#### [Entries supplied]

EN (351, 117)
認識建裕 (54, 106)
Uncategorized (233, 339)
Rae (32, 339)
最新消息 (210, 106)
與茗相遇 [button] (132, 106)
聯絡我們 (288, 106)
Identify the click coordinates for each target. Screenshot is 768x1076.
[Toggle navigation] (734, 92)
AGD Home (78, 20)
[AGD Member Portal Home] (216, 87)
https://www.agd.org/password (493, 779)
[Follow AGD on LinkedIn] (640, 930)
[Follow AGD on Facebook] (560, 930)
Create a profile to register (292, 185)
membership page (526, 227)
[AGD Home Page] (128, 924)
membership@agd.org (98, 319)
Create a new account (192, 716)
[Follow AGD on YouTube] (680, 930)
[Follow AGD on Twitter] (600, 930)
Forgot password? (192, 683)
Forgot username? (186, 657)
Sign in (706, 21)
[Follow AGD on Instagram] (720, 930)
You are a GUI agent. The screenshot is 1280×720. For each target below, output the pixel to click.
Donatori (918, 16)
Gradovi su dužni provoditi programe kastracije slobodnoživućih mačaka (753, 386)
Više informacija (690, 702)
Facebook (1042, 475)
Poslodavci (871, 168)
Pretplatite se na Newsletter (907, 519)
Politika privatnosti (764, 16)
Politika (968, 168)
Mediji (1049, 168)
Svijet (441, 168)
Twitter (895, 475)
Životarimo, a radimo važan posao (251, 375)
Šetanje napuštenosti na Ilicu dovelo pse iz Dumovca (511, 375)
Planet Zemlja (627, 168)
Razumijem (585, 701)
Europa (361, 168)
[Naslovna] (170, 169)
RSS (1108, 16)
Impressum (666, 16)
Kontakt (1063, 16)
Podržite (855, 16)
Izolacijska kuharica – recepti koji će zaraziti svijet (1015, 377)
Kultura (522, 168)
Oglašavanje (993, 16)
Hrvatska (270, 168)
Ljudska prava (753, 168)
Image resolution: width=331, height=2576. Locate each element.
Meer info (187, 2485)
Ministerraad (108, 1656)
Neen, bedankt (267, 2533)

#### [What is required]
Nothing in the records should be altered when they are written out again.

#### [Solution to this problem]
EN (351, 117)
認識建裕 (54, 106)
Uncategorized (233, 339)
Rae (32, 339)
最新消息 (210, 106)
與茗相遇 [button] (132, 106)
聯絡我們 (288, 106)
Identify the click coordinates for each target. Screenshot is 768x1076.
[Toggle navigation] (734, 92)
AGD Home (78, 20)
[AGD Member Portal Home] (216, 87)
https://www.agd.org/password (493, 779)
[Follow AGD on LinkedIn] (640, 930)
[Follow AGD on Facebook] (560, 930)
Create a profile to register (292, 185)
membership page (526, 227)
[AGD Home Page] (128, 924)
membership@agd.org (98, 319)
Create a new account (192, 716)
[Follow AGD on YouTube] (680, 930)
[Follow AGD on Twitter] (600, 930)
Forgot password? (192, 683)
Forgot username? (186, 657)
Sign in (706, 21)
[Follow AGD on Instagram] (720, 930)
You are a GUI agent. The screenshot is 1280×720. For each target below, output the pixel to click.
Donatori (918, 16)
Gradovi su dužni provoditi programe kastracije slobodnoživućih mačaka (753, 386)
Više informacija (690, 702)
Facebook (1042, 475)
Poslodavci (871, 168)
Pretplatite se na Newsletter (907, 519)
Politika privatnosti (764, 16)
Politika (968, 168)
Mediji (1049, 168)
Svijet (441, 168)
Twitter (895, 475)
Životarimo, a radimo važan posao (251, 375)
Šetanje napuštenosti na Ilicu dovelo pse iz Dumovca (511, 375)
Planet Zemlja (627, 168)
Razumijem (585, 701)
Europa (361, 168)
[Naslovna] (170, 169)
RSS (1108, 16)
Impressum (666, 16)
Kontakt (1063, 16)
Podržite (855, 16)
Izolacijska kuharica – recepti koji će zaraziti svijet (1015, 377)
Kultura (522, 168)
Oglašavanje (993, 16)
Hrvatska (270, 168)
Ljudska prava (753, 168)
Image resolution: width=331, height=2576. Locate each element.
Meer info (187, 2485)
Ministerraad (108, 1656)
Neen, bedankt (267, 2533)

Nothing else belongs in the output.